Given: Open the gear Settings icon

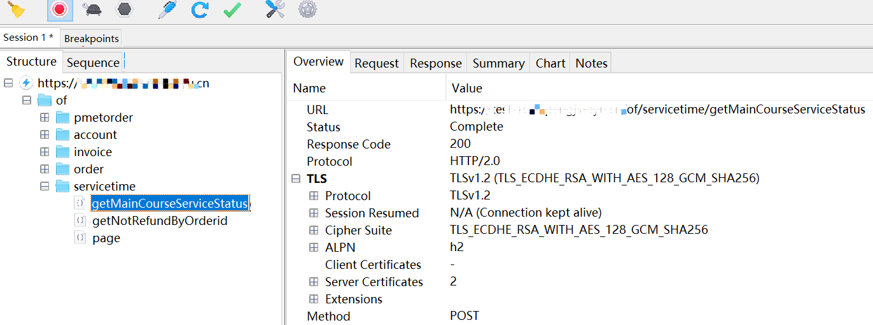Looking at the screenshot, I should (307, 9).
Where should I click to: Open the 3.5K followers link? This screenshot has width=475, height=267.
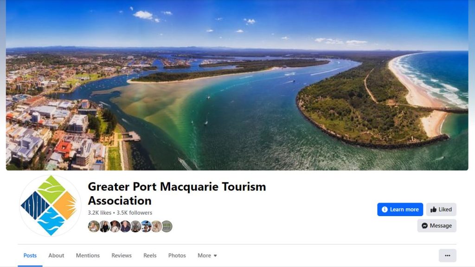coord(134,213)
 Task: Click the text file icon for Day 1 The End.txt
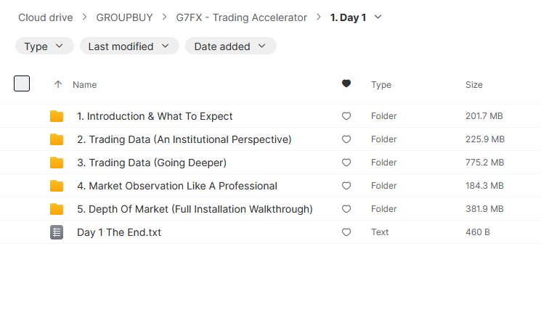[57, 232]
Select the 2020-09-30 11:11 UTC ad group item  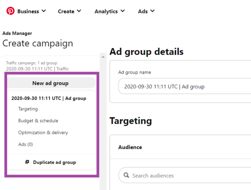[x=49, y=98]
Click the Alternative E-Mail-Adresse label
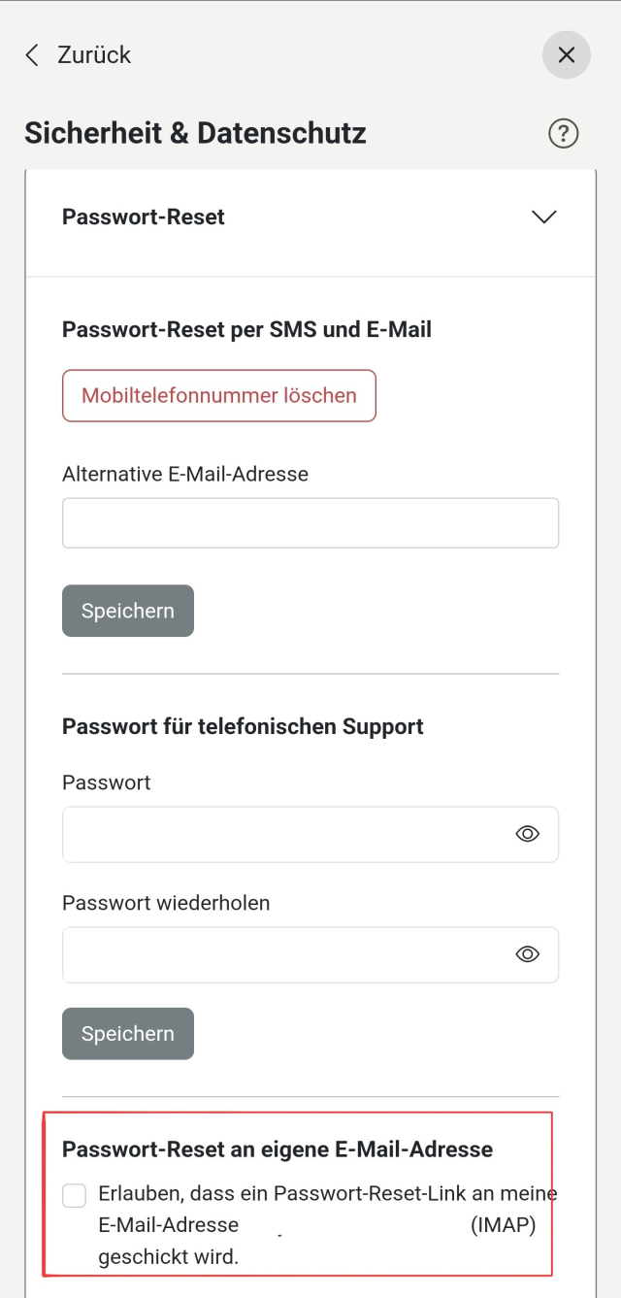The height and width of the screenshot is (1298, 621). [x=185, y=475]
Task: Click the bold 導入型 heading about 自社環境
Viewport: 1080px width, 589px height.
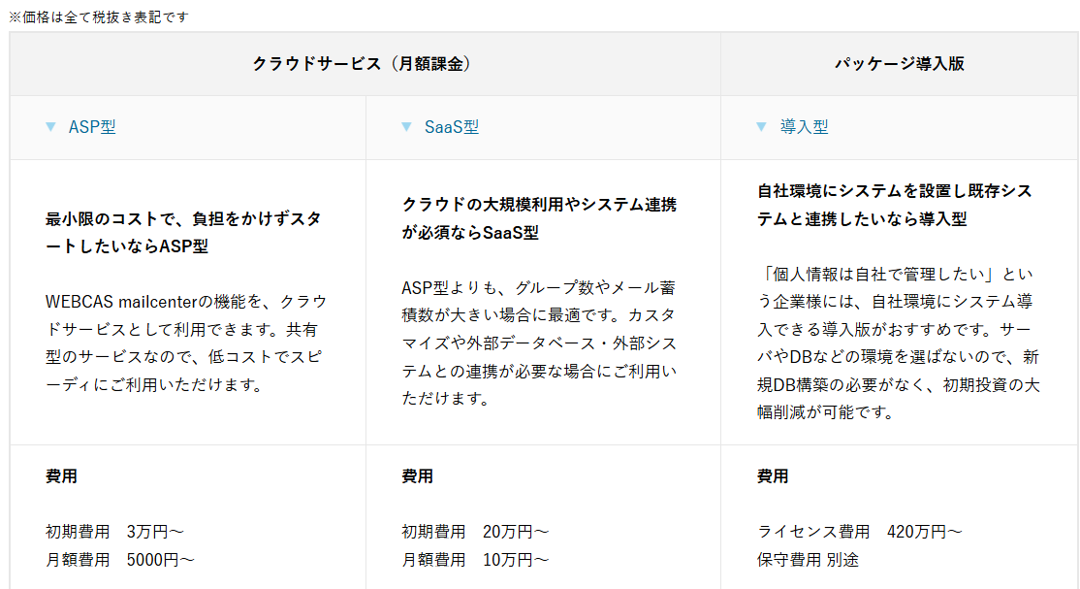Action: 894,205
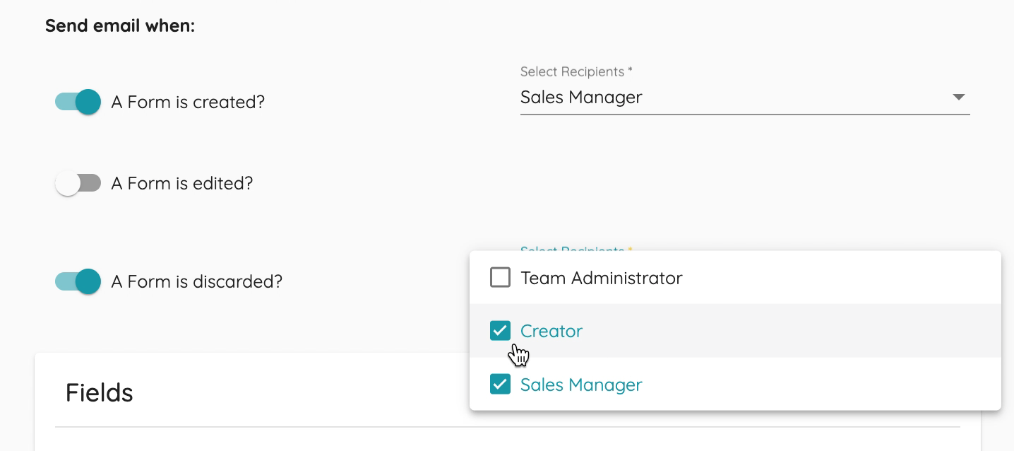This screenshot has height=451, width=1014.
Task: Check the Team Administrator checkbox
Action: (x=500, y=278)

Description of the task: Reproduce the records word for word from the line containing "Task: Click the bold 導入型 heading about 自社環境" through the last line of the records, omitting the pictures.

Task solution:
Task: Click the bold 導入型 heading about 自社環境
Viewport: 1080px width, 589px height.
Action: 894,205
This screenshot has height=451, width=1014.
Task: Check the Team Administrator checkbox
Action: (x=500, y=278)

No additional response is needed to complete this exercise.